- **Set exercise**
Copy these rows exactly as they appear.

* * * * *

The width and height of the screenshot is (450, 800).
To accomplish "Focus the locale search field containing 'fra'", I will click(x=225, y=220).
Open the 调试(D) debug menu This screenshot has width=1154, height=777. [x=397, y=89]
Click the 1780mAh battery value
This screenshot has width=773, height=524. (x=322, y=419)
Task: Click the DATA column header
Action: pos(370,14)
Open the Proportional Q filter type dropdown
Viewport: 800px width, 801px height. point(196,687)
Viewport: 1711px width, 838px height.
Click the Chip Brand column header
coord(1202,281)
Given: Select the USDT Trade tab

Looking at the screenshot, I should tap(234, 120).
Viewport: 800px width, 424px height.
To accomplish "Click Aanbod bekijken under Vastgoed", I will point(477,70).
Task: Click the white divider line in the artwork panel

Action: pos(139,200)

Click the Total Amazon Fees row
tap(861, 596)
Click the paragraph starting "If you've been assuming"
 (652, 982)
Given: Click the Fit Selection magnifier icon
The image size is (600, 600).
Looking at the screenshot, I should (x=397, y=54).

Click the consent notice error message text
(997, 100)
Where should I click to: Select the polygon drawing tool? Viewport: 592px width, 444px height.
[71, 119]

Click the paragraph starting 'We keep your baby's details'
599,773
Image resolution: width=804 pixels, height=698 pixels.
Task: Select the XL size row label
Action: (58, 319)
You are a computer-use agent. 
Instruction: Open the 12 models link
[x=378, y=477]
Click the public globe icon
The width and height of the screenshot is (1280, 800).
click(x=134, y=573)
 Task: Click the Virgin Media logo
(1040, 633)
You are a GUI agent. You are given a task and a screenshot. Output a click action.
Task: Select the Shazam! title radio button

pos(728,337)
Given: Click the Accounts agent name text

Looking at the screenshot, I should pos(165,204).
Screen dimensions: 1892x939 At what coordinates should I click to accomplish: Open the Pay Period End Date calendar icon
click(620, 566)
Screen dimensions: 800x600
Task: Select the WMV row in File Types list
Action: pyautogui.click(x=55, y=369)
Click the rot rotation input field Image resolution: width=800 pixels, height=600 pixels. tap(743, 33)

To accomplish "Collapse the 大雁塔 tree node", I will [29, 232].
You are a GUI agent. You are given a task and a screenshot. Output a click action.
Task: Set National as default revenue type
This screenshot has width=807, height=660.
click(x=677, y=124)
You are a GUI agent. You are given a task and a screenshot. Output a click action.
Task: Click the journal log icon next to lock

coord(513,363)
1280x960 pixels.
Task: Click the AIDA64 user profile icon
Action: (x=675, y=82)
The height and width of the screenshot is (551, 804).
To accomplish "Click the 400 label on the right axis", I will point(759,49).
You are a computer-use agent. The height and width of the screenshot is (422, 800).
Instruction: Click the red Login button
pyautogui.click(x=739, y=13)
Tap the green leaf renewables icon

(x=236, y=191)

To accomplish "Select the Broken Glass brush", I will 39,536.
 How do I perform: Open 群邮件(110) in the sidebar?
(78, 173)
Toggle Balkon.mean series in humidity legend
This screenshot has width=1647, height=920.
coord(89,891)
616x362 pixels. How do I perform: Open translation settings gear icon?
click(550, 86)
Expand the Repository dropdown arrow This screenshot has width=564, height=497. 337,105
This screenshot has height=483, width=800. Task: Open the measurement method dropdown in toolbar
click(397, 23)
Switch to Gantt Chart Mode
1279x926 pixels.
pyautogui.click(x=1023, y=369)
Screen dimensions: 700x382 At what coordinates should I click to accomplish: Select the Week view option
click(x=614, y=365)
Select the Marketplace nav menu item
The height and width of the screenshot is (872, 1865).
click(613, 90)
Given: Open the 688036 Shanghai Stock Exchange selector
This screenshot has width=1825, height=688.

* * * * *

- **The answer**
The width and height of the screenshot is (450, 800).
To accomplish "Focus the locale search field containing 'fra'", I will click(x=225, y=220).
Open the 调试(D) debug menu This screenshot has width=1154, height=777. [x=397, y=89]
Click the 1780mAh battery value
This screenshot has width=773, height=524. (x=322, y=419)
Task: Click the DATA column header
Action: pos(370,14)
Open the Proportional Q filter type dropdown
Viewport: 800px width, 801px height. point(196,687)
Viewport: 1711px width, 838px height.
Click the Chip Brand column header
coord(1202,281)
Given: Select the USDT Trade tab

Looking at the screenshot, I should tap(234, 120).
Viewport: 800px width, 424px height.
To accomplish "Click Aanbod bekijken under Vastgoed", I will point(477,70).
Task: Click the white divider line in the artwork panel

Action: pos(139,200)

Click the Total Amazon Fees row
tap(861, 596)
Click the paragraph starting "If you've been assuming"
 (652, 982)
Given: Click the Fit Selection magnifier icon
The image size is (600, 600).
Looking at the screenshot, I should (x=397, y=54).

Click the consent notice error message text
(997, 100)
Where should I click to: Select the polygon drawing tool? Viewport: 592px width, 444px height.
[71, 119]

Click the paragraph starting 'We keep your baby's details'
599,773
Image resolution: width=804 pixels, height=698 pixels.
Task: Select the XL size row label
Action: (58, 319)
You are a computer-use agent. 
Instruction: Open the 12 models link
[x=378, y=477]
Click the public globe icon
The width and height of the screenshot is (1280, 800).
click(x=134, y=573)
 Task: Click the Virgin Media logo
(1040, 633)
You are a GUI agent. You are given a task and a screenshot. Output a click action.
Task: Select the Shazam! title radio button

pos(728,337)
Given: Click the Accounts agent name text

Looking at the screenshot, I should pos(165,204).
Screen dimensions: 1892x939 At what coordinates should I click to accomplish: Open the Pay Period End Date calendar icon
click(620, 566)
Screen dimensions: 800x600
Task: Select the WMV row in File Types list
Action: pyautogui.click(x=55, y=369)
Click the rot rotation input field Image resolution: width=800 pixels, height=600 pixels. tap(743, 33)

To accomplish "Collapse the 大雁塔 tree node", I will [29, 232].
You are a GUI agent. You are given a task and a screenshot. Output a click action.
Task: Set National as default revenue type
This screenshot has width=807, height=660.
click(x=677, y=124)
You are a GUI agent. You are given a task and a screenshot. Output a click action.
Task: Click the journal log icon next to lock

coord(513,363)
1280x960 pixels.
Task: Click the AIDA64 user profile icon
Action: (x=675, y=82)
The height and width of the screenshot is (551, 804).
To accomplish "Click the 400 label on the right axis", I will point(759,49).
You are a computer-use agent. The height and width of the screenshot is (422, 800).
Instruction: Click the red Login button
pyautogui.click(x=739, y=13)
Tap the green leaf renewables icon

(x=236, y=191)

To accomplish "Select the Broken Glass brush", I will 39,536.
 How do I perform: Open 群邮件(110) in the sidebar?
(78, 173)
Toggle Balkon.mean series in humidity legend
This screenshot has width=1647, height=920.
coord(89,891)
616x362 pixels. How do I perform: Open translation settings gear icon?
click(550, 86)
Expand the Repository dropdown arrow This screenshot has width=564, height=497. 337,105
This screenshot has height=483, width=800. Task: Open the measurement method dropdown in toolbar
click(397, 23)
Switch to Gantt Chart Mode
1279x926 pixels.
pyautogui.click(x=1023, y=369)
Screen dimensions: 700x382 At what coordinates should I click to accomplish: Select the Week view option
click(x=614, y=365)
Select the Marketplace nav menu item
The height and width of the screenshot is (872, 1865).
click(613, 90)
Given: Open the 688036 Shanghai Stock Exchange selector
This screenshot has width=1825, height=688.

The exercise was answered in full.